Richard Eskow has a good piece up at Campaign for America’s Future which lays out the same possible budget end-game I laid out last week. It’s impossible to know what will happen in a fluid situation like this, of course. But it pays to be a bit paranoid. When you find yourself in a position of counting on your enemies to be so stupid as to keep saving you from your friends, you are in a precarious position.

As I said in my earlier post, it’s important to remember that the earlier deals didn’t fail to materialize because the two ides disagreed on cutting Social Security. They didn’t. It failed because the president refused to give up on some sort of tax hike in exchange. Both sides are on board with the cuts. So now we have a situation where the Republicans have added another demand: defund Obamacare. If they want to come up with some sort of agreement in which the GOP saves face, to me the logical way to do that would be for the Democrats to agree to drop their demand for tax hikes if the Republicans drop their demand for defunding Obamacare. What’s left of the deal? You guessed it.
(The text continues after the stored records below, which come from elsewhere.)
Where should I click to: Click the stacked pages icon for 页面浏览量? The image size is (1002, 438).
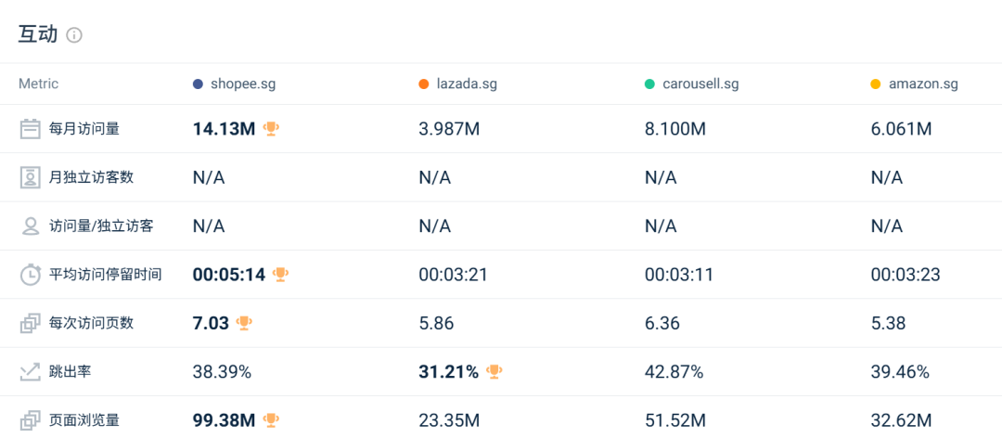[x=30, y=420]
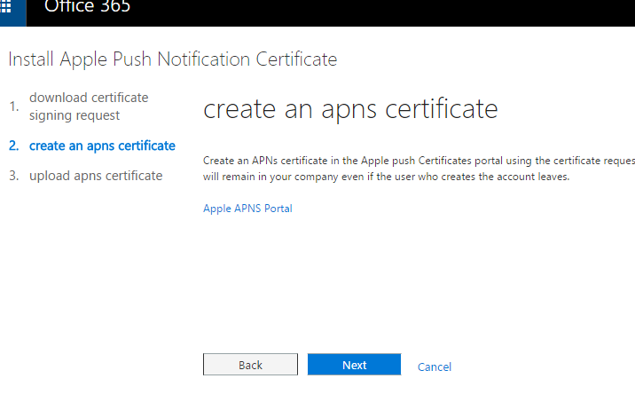Jump to upload apns certificate step
Image resolution: width=635 pixels, height=410 pixels.
pyautogui.click(x=96, y=176)
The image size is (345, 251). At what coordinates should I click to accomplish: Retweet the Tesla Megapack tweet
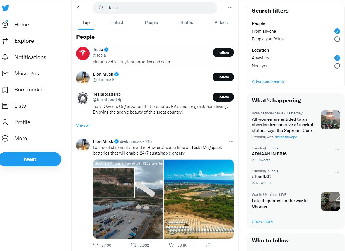tap(134, 245)
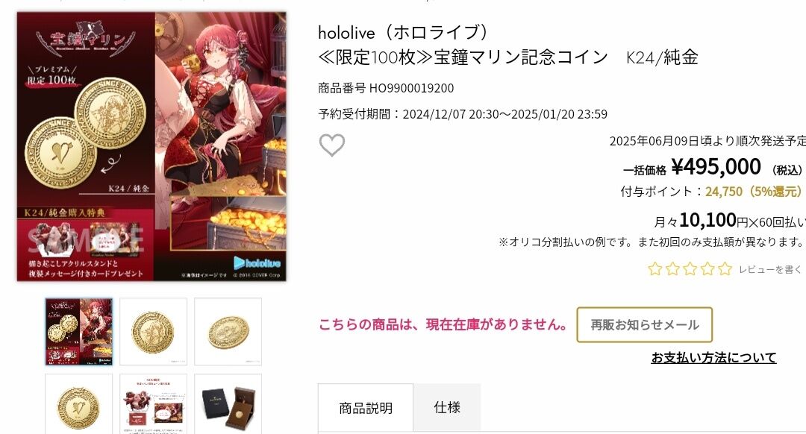806x434 pixels.
Task: Click the main Houshou Marine product image
Action: pos(151,146)
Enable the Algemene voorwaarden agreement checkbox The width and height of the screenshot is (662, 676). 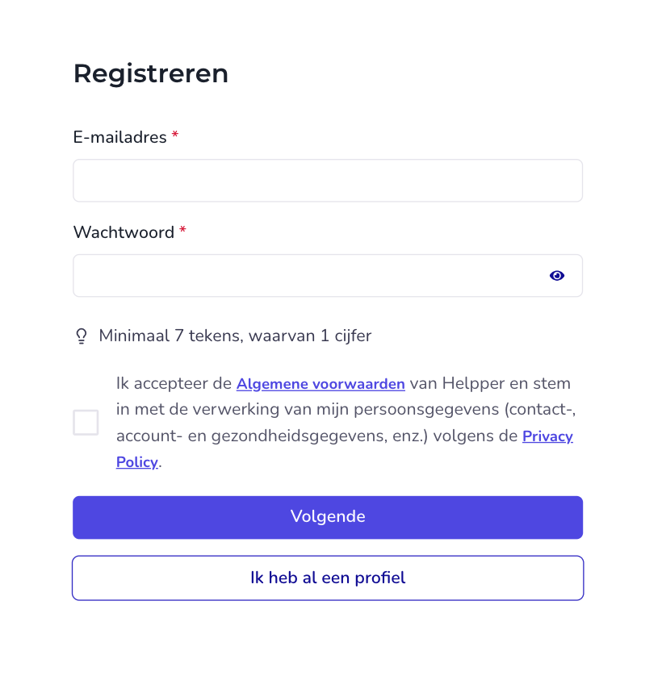(86, 422)
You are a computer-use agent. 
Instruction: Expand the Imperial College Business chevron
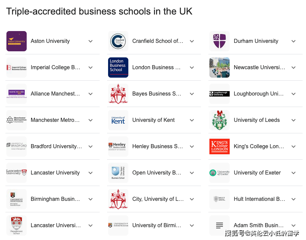coord(91,68)
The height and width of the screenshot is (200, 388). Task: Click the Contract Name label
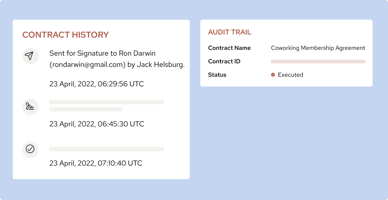coord(229,48)
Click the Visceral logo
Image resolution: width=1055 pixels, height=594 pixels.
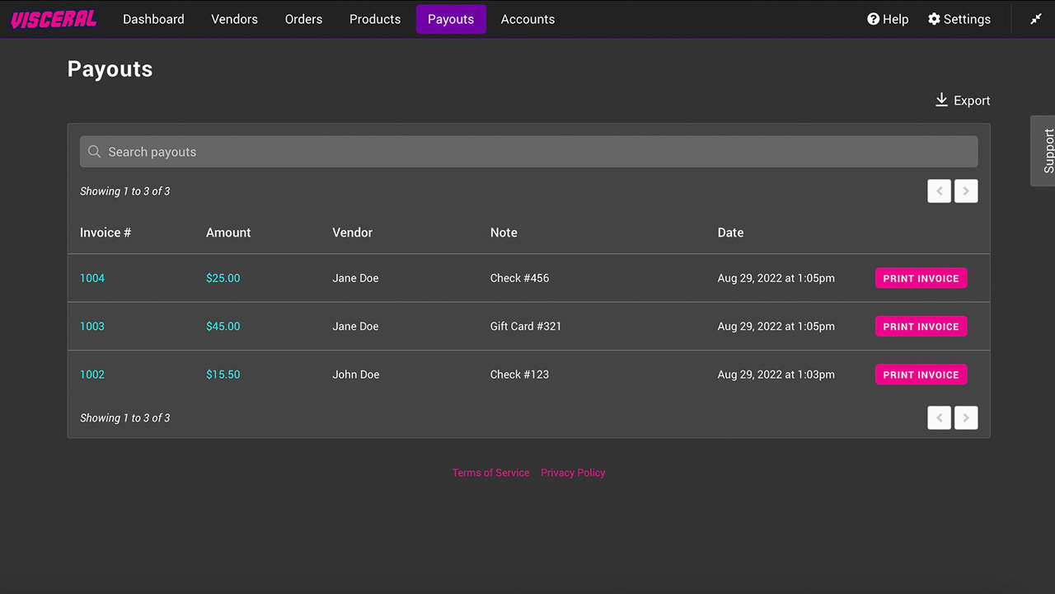click(54, 19)

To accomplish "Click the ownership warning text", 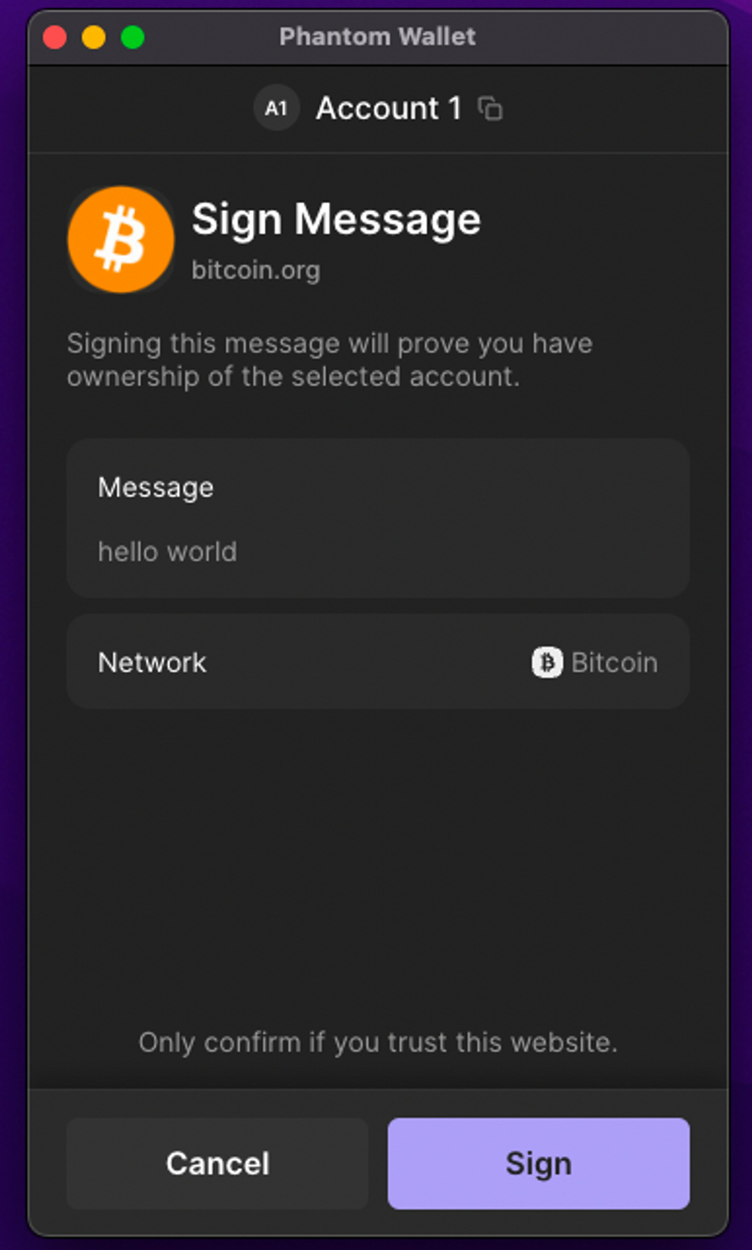I will click(329, 360).
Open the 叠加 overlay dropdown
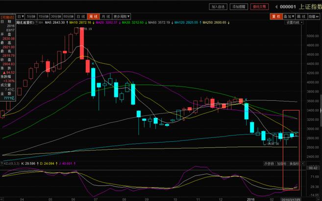Image resolution: width=322 pixels, height=201 pixels. (x=289, y=16)
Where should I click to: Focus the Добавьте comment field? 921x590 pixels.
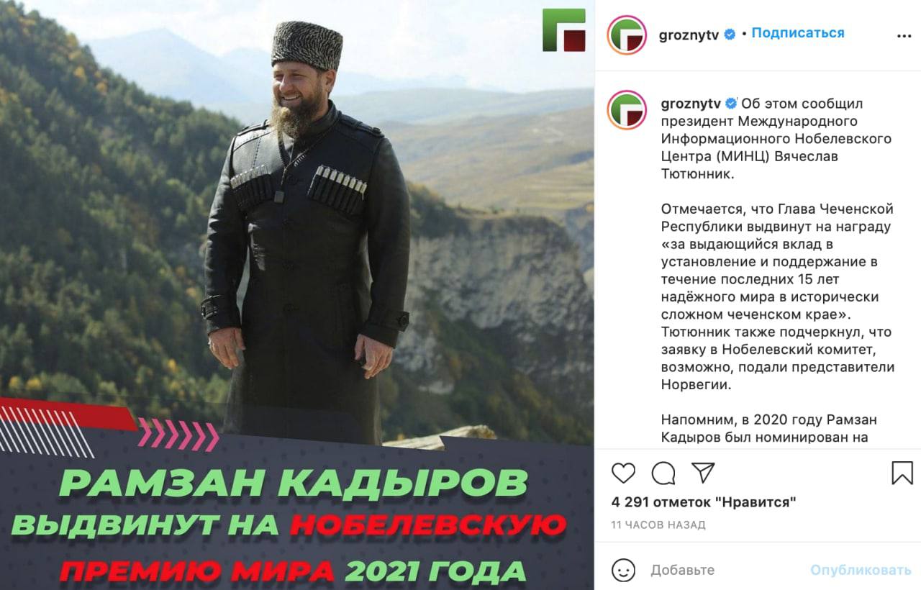point(727,570)
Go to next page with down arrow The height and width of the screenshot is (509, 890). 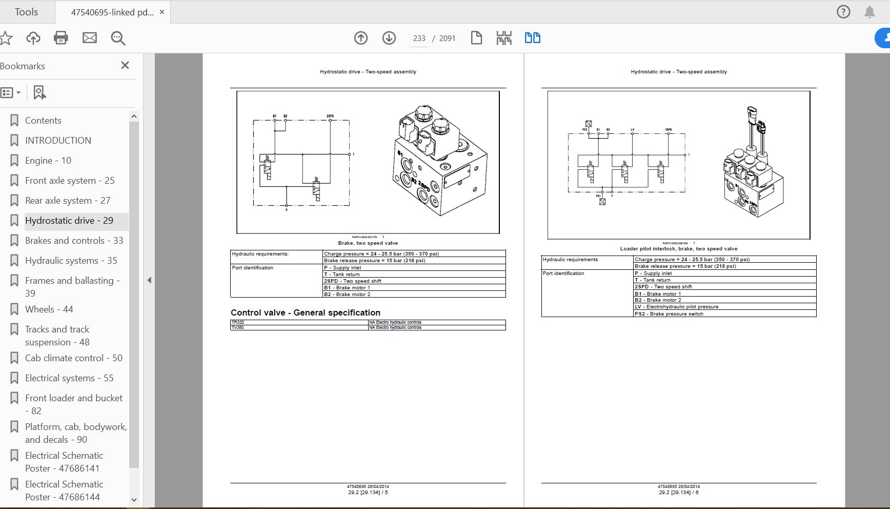(x=389, y=38)
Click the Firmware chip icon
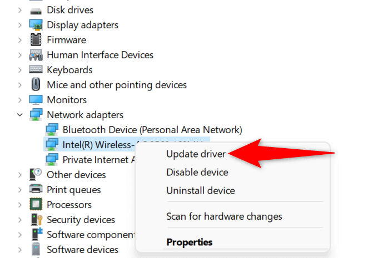Viewport: 378px width, 258px height. (36, 40)
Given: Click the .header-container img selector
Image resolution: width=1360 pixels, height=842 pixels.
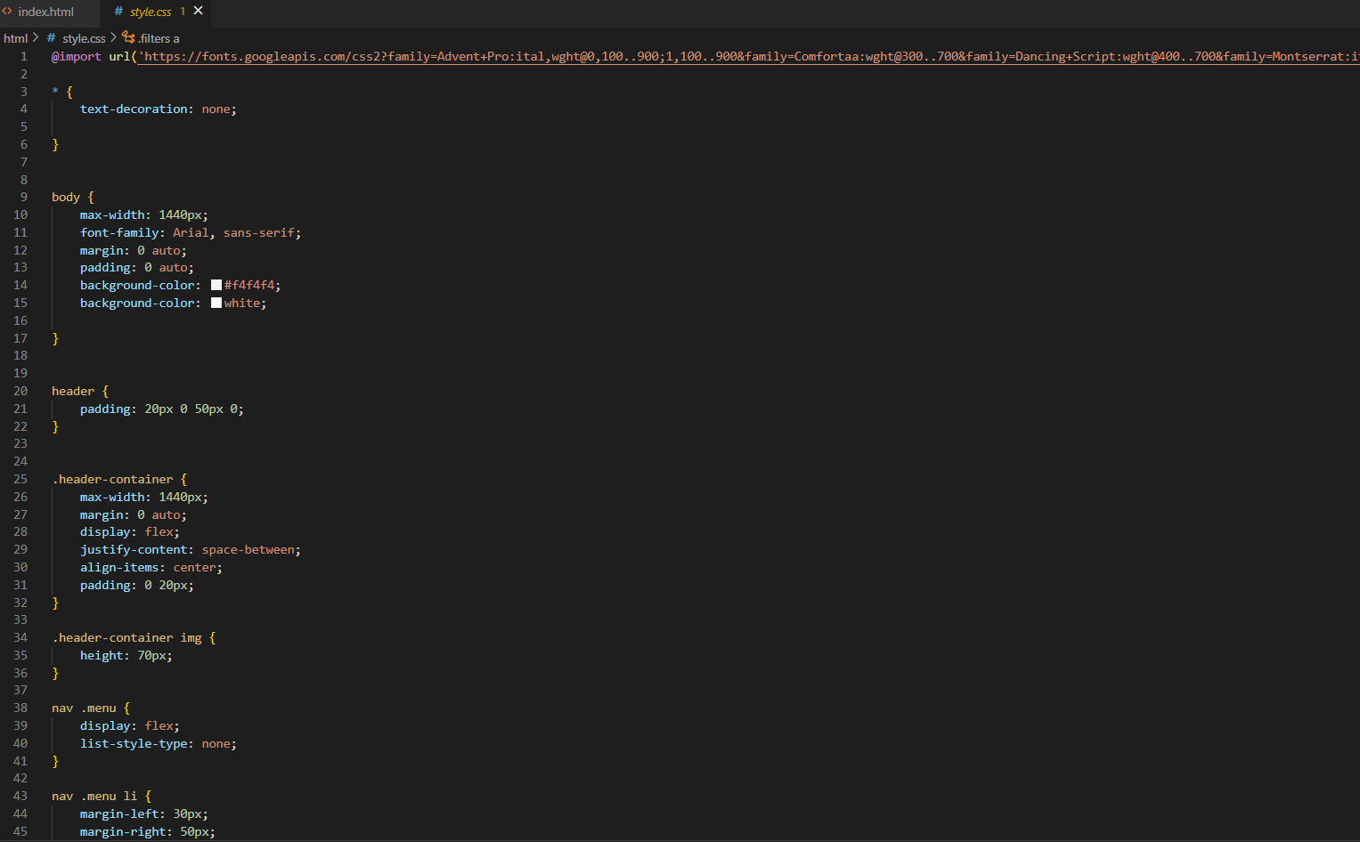Looking at the screenshot, I should pyautogui.click(x=126, y=638).
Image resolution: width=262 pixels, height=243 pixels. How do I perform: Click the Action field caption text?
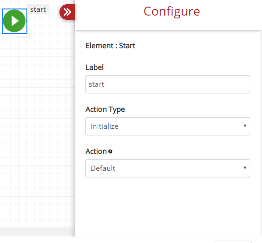tap(96, 151)
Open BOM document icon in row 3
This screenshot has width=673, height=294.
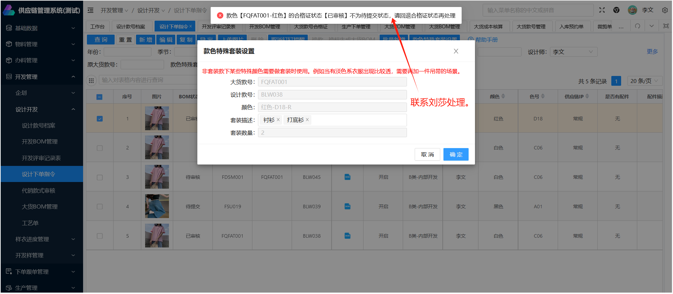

Here’s Eskow, who rightly points out that the deficit scolds are out in force on Capitol Hill as we go into this intense period of budget negotiations:

Boehner will want to give his party’s Tea Party wing something in return for dropping their futile Obamacare attacks, and entitlements would be the perfect prize. As for the president, in a terse conversation with Boehner on Friday he merely said “he wouldn’t negotiate with him on the debt limit,” according to Boehner’s office. The president and White House officials have consistently echoed the line taken last Sunday by presidential economic advisor Gene Sperling on a reporters’ call. “The President is not going to negotiate over the debt limit,” said Sperling. (emphasis ours)

That’s an argument about process, not content. When it comes to “entitlement” spending, the two sides’ positions are disturbingly close. The president’s budget still contains the “chained CPI” cut. Boehner has talked about cutting these programs for years. On the Senate side, Republican Rob Portman of Ohio called for cutting “the 65 percent of the budget that is not touched: entitlements.”

And Republican Sen. Tom Coburn of Oklahoma said this: “If we found $700 billion in savings from entitlements — Medicare, Medicaid, and Social Security — it would relieve pressure on the Pentagon and on non-mandatory spending. All the cuts they need are there to avoid a possible shutdown.”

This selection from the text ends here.